多古の浦の底さへにほう藤波を挿頭して行かむ見ぬ人のため 内蔵縄麿
750年4月12日。
越中守として赴任中の大伴家持は、部下や役人たちを引き連れて布勢の湖(現在の富山県氷見市にある湖)に遊覧し、多古の浦に船をとめて藤の花見をした。縄麿はそのうちのメンバーの一人で、今回の歌は、そのときに作られた。
ちなみにこれが、このとき家持が詠んだ歌。
なるほど、こちらの方が、実際の光景を思い浮かべやすいかもしれない。
そういう意味では、縄麿の歌の方は表現が明らかにオーバーで、リアリティに欠けている……
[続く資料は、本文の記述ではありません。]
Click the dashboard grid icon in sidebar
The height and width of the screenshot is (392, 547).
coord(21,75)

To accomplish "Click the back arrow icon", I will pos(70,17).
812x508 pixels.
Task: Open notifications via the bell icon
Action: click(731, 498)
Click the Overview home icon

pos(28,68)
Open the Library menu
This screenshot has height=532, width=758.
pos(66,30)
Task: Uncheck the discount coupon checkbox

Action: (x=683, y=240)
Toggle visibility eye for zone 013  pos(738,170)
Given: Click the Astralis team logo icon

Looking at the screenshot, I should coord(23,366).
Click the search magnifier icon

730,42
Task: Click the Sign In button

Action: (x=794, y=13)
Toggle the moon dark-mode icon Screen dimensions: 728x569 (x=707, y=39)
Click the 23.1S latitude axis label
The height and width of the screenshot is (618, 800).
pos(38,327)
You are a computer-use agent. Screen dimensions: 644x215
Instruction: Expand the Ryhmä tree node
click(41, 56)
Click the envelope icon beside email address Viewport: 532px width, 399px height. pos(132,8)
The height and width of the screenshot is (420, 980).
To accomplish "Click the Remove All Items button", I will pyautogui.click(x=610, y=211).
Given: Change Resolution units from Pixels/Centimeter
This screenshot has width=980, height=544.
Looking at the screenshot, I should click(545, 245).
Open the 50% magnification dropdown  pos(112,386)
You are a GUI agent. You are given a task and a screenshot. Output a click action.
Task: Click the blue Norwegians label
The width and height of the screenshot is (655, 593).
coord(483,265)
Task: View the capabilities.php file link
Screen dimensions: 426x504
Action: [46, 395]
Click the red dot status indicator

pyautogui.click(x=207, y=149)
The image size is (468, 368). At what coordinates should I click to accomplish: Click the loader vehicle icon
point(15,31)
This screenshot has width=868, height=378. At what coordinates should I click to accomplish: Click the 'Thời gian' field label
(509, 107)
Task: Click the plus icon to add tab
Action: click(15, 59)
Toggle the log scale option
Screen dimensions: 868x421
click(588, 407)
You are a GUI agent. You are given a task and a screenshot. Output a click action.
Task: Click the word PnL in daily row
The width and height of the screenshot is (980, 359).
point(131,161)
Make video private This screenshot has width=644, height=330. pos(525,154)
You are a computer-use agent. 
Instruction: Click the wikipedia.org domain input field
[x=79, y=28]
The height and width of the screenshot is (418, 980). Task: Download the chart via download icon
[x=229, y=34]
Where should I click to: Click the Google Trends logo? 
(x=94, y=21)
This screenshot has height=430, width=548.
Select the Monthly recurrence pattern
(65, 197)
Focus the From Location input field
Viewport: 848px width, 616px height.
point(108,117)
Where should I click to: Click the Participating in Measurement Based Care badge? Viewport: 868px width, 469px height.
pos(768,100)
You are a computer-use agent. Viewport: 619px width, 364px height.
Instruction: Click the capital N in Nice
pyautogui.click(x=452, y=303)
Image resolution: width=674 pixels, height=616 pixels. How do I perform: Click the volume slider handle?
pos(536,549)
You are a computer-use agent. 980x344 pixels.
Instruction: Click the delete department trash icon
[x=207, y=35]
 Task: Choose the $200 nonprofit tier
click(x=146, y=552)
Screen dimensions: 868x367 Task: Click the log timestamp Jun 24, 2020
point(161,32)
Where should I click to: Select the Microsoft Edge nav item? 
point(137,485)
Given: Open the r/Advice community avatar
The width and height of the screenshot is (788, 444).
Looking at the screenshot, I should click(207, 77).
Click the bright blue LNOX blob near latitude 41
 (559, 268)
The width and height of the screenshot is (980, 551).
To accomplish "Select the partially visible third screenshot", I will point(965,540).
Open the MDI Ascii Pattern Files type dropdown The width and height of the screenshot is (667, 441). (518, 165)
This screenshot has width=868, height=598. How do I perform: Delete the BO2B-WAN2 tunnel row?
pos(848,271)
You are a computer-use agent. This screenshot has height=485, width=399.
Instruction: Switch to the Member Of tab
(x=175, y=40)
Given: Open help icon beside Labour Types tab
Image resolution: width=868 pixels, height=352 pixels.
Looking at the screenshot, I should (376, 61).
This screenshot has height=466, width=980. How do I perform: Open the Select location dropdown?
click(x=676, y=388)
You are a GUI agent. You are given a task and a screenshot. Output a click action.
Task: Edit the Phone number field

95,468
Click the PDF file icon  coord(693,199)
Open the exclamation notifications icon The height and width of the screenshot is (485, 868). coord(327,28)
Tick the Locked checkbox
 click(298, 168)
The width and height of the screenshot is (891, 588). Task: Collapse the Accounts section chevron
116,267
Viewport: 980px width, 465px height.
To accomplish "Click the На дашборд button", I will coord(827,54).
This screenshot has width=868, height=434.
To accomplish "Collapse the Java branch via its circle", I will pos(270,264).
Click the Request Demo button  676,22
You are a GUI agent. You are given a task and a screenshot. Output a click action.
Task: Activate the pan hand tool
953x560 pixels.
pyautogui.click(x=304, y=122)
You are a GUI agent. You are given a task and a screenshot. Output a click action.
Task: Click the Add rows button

と、まあしかし、そんな風に言ってみたところでつまらない。むしろこの二つの歌をそれぞれのものとして優劣を見るのではなく、連続したひとつのやりとりとして眺めてみると、どうだろう。
役所勤めの日常から、花を見にいこうと、自分を誘い、束の間の休息に連れ出してくれた家持。そんな家持がここにきて、うららかな日和の中、湖の底が清いとうたっている。ならば……。
同じ「藤波」という言葉をつかい、「底清み」を「底さへにほう」と言い換える。
そうすることで、今、家持とともに見ている藤の花の想像を超える美しさと、それを見せてくれた家持への感謝、ふたつを同時に表現することができる。
なるほど。そう考えるとはじめはオーバーリアクション気味にみえた縄麿の歌も、むしろそう詠むしかないぐらいの歌いかたに思え、別のリアリティを帯びてくる。
それにしても、誘われた縄麿の歌が、まだ見たことのない人に見せてあげましょう、と
さいごには誘う調子を帯びているのが、なんとも良い。
ここはとても素直な感じがして、この部分があるからこそ、歌は単なる社交辞令を超え、その先にある歌の世界へと、読者をいざなうのである。